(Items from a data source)
+++
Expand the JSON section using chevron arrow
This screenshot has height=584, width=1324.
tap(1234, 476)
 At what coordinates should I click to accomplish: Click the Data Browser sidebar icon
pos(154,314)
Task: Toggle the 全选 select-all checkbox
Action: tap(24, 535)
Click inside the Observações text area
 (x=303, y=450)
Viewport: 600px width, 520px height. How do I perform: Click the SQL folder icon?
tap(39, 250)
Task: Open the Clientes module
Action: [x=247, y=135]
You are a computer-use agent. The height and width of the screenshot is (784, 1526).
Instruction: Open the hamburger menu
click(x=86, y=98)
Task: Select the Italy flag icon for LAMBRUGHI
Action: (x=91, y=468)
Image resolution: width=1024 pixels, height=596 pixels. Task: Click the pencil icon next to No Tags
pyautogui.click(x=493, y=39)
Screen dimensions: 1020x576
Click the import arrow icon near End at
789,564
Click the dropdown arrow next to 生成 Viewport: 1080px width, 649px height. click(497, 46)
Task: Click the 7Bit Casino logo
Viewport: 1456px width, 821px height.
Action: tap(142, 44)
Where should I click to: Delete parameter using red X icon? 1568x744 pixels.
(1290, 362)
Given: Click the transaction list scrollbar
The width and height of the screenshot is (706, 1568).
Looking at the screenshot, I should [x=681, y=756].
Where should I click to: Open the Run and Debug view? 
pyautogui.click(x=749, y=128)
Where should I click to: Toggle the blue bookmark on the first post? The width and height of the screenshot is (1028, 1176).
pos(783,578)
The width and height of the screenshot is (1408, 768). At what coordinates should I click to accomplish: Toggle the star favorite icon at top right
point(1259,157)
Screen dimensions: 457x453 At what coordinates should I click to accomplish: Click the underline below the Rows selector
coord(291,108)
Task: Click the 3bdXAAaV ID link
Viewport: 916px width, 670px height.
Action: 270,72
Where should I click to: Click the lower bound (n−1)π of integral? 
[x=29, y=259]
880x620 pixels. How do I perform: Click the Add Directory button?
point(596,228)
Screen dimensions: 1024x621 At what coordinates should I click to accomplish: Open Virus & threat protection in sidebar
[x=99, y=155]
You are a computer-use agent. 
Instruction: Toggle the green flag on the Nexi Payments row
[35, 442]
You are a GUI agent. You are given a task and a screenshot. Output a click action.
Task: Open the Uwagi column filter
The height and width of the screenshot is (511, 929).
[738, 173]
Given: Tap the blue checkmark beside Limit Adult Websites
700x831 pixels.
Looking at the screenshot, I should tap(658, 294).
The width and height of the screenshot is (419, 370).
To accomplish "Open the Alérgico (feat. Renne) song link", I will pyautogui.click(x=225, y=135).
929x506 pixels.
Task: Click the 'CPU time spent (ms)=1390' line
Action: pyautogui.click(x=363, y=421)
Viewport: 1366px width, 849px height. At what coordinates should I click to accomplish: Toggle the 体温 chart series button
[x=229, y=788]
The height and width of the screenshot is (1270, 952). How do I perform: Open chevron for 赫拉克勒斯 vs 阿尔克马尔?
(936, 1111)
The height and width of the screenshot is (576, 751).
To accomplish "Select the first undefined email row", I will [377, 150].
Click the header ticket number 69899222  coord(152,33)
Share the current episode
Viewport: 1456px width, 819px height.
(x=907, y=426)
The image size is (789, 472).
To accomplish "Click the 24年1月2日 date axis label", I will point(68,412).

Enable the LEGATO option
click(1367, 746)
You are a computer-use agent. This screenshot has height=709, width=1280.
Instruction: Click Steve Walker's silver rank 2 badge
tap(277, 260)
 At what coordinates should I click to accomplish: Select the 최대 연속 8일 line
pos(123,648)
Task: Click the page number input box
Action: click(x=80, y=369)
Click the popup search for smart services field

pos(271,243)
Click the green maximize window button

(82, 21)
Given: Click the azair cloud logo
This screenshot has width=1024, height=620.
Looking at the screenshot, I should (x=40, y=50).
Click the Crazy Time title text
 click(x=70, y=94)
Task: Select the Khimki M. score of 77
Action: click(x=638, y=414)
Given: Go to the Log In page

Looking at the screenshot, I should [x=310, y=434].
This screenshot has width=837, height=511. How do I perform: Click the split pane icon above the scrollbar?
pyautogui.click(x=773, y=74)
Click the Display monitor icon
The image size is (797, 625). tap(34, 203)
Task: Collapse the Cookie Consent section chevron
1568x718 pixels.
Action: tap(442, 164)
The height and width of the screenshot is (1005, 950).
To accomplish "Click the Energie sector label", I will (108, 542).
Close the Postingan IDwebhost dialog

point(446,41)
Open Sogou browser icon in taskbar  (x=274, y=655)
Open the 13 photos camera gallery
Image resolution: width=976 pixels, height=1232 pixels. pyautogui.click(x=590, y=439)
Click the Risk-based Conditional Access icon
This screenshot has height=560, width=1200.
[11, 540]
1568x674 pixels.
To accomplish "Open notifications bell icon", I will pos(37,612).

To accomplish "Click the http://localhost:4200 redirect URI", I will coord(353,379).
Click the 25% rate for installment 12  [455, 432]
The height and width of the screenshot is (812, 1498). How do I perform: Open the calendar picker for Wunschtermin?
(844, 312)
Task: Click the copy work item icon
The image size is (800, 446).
+++
Scan the entries above for the string "agent", and copy every line where it turns up.

You are a computer-use agent. The height and width of the screenshot is (784, 1526).
You are a computer-use agent. 
You are a GUI agent. You are given a task and a screenshot. Output a click action.
You are a computer-use agent. This screenshot has height=709, width=1280.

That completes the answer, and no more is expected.